Light se retourna quand il entendit la voix. Près de la porte, se tenait L ; il s’adressait directement à Rem et ne le regardait pas, comme si son existence avait si peu d’importance à ses yeux qu’il pouvait se permettre de l’ignorer.
— Tu n’es pas le possesseur du Death Note, répliqua Rem, je n’ai pas à t’en parler.
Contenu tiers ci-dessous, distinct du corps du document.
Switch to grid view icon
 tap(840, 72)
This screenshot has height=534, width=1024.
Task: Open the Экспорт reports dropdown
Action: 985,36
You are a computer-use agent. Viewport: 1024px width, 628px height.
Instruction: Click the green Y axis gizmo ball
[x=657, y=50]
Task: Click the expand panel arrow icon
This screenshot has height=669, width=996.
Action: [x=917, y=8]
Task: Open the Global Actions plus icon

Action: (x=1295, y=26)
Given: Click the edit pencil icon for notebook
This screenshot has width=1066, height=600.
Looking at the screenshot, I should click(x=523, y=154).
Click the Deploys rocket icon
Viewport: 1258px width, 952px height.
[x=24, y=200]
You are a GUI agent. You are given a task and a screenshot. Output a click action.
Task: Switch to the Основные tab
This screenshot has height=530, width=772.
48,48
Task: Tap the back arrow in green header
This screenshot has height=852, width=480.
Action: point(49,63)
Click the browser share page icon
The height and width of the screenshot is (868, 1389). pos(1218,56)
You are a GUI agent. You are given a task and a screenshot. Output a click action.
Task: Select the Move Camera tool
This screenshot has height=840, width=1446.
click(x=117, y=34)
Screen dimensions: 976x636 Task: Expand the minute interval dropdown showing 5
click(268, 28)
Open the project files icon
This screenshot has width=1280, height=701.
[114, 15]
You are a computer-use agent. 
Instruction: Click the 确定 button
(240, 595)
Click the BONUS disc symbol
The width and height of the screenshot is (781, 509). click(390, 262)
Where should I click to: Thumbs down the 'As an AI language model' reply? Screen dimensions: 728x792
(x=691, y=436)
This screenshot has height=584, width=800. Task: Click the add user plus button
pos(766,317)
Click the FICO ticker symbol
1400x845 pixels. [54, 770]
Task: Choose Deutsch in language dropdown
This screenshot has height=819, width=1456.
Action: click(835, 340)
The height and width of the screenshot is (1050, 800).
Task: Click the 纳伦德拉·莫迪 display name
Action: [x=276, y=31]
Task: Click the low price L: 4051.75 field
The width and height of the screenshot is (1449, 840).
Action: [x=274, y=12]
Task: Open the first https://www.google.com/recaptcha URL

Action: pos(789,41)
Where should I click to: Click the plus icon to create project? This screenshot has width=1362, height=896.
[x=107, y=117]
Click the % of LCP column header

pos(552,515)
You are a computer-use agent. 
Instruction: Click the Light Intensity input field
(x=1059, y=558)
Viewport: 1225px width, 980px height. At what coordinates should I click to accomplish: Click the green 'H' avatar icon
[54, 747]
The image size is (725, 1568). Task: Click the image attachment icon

Light remarqua à ce moment que la Shinigami usait du même ton quand elle parlait à L que quand elle discutait avec lui : sa froideur voilait à peine tout le mépris qu’elle ressentait, et elle tenait à leur faire comprendre qu’elle n’acceptait de répondre à leur question que parce qu’elle y était obligée. Il n’y avait jamais qu’avec Misa qu’elle faisait preuve de douceur et de patience. Light se demanda si elle se comporterait ainsi avec n’importe quel être humain qui n’était pas Misa Amane, mais se rappela qu’elle ne traitait les autres membres de la cellule d’enquête qu’avec une indifférence polie. Ce traitement de défaveur n’était pas étonnant. Elle avait vu clair dans le jeu de Light dès le début et n’y était entrée que par peur de froisser sa précieuse petite protégée et L représentait la menace la plus directe pour elle. La seule raison pour laquelle elle ne l’avait pas encore tué était qu’elle en mourrait elle-même et savait bien qu’elle signerait par la même occasion l’arrêt de mort de Misa.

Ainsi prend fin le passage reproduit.